J'invite Mme la première ministre à être honnête avec les Québécois. J'invite Mme Christiane Fréchette à changer son style de leadership. J'invite Mme Christine Fréchette à dire toute la vérité concernant les mégawatts. Pourquoi? C'est important pour les consommateurs, c'est important pour le développement économique du Québec, et on ne peut plus dire n'importe quoi.

Journaliste : ...je reviens, là, sur le geste posé par l'Assemblée nationale. Là, vous êtes en train de dire : Si c'était à refaire, j'aurais peut-être dû challenger la décision. Est-ce que, par exemple, ils auraient pu simplement... brouiller l'image du document qui apparaissait à la caméra, ici, là?

M. Derraji : Mais je vais vous parler en toute honnêteté. Même moi, j'étais surpris. Vous savez, ça fait huit ans que je suis député, même moi, j'étais surpris. On m'appelle, je tremblais : Ah! tu as fait, je ne sais pas quoi. Et, écoutez, c'est elle, c'est Mme la première ministre qui a appelé le Bureau de l'Assemblée nationale pour retirer la vidéo. J'ai... Écoute, retirez la vidéo.

Journaliste : ...une précision. Parce que je veux... Parce que vous avez dit : Mme Fréchette m'a appelé pour m'informer que son ministre lançait l'enquête. C'est quand qu'elle vous a appelé? C'était en décembre qu'elle vous a appelé. C'est ça?

Journaliste : Elle n'était pas première ministre...

M. Derraji : Bien, elle était ministre de l'Économie.

Journaliste : Elle était ministre de l'Économie à ce moment-là, donc c'est elle qui lançait l'enquête.

M. Derraji : Oui, oui. Bien, maintenant, elle est... Bien, je peux vous... même, si vous avez du temps, je vous... chercher même la date. Oui, on m'a informé, et l'UPAC...

Journaliste : Mais quand vous dites : Son ministre, c'était le ministre de...

M. Derraji : Sous-ministre. Non, non, attendez, attendez. Sous-ministre, sous-ministre...

Journaliste : Ah! j'avais compris son ministre.

M. Derraji : Non, non, non. Sous-ministre. OK. Désolé. Son sous-ministre, il a parlé avec lui. Et on m'a informé que l'UPAC va lancer une enquête sur le document que j'avais et les informations que j'avais. Donc, l'enquête a été lancée en ce moment. Au mois de mai, je ne me rappelle plus de la date, j'ai reçu un email au bureau de l'UPAC pour me demander.

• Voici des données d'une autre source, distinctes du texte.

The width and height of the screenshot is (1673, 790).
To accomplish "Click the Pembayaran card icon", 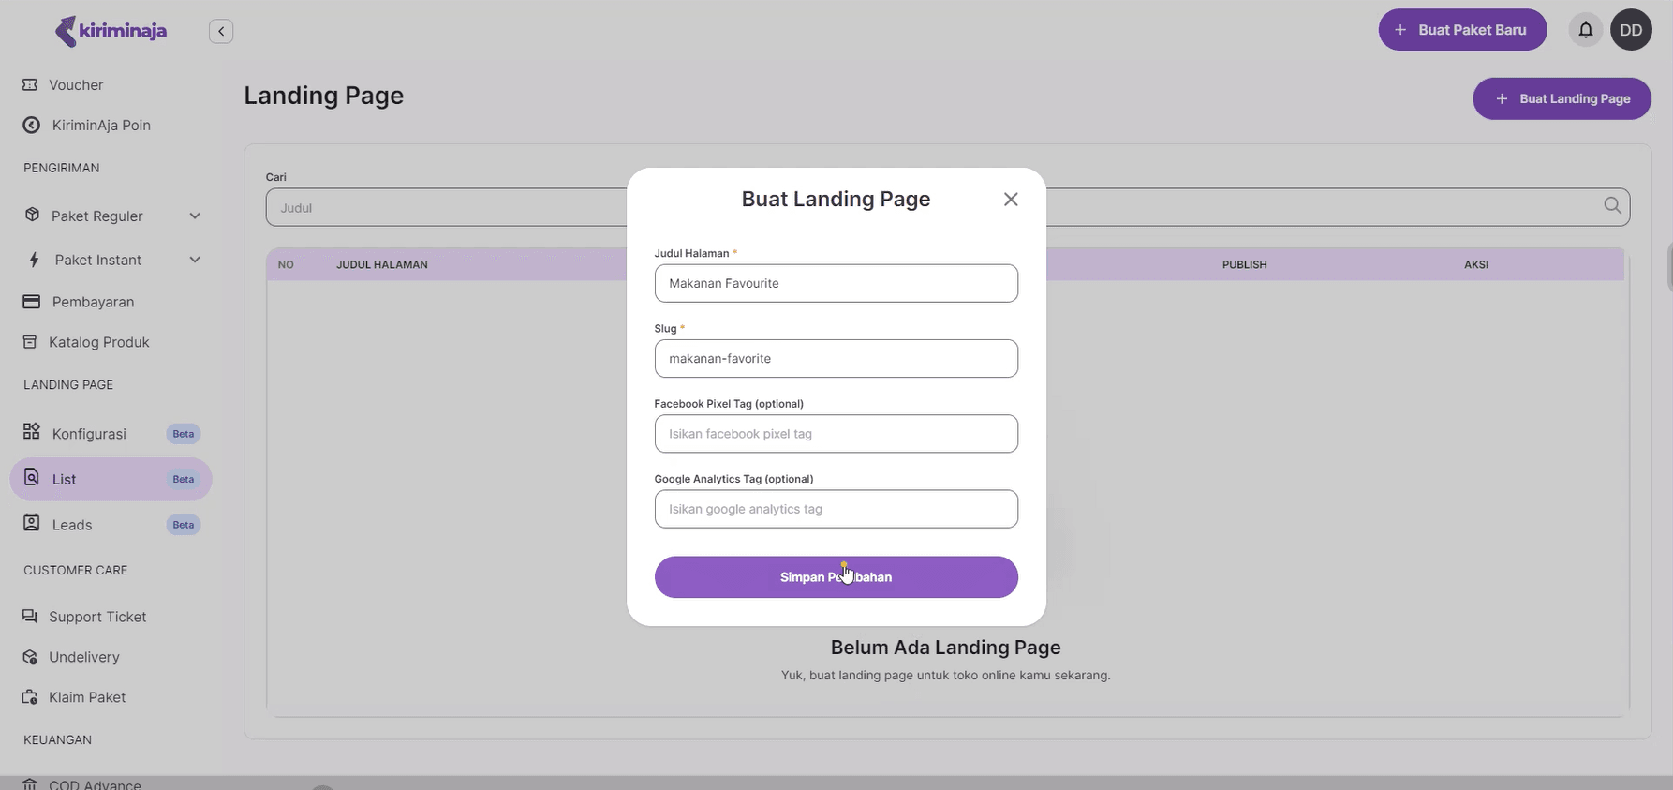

Ils veulent me parler. Chose que j'ai acceptée. Et vous savez c'est quoi, la question, et vous savez c'est quoi, ma réponse, quand on vous pose la question sur vos sources.

Des voix : ...

M. Derraji : Pardon?

Journaliste : ...juste pour conclure là-dessus. M. Milliard, est-ce que votre whip a fait le tour de vos députés pour savoir s'ils ont été contactés dans l'UPAC concernant l'enquête qui concerne votre parti?

M. Milliard (Charles) : Il n'y a pas eu d'autre rencontre que celle que je vous ai mentionnée. Je vous ai parlé... Je vous ai parlé de la rencontre à laquelle moi, j'ai participé, il y a quelques semaines.

Journaliste : ...pour savoir s'il y a des députés qui ont été rencontrés?

M. Milliard (Charles) : Oui, des vérifications qui ont été faites avec... avec la whip du parti.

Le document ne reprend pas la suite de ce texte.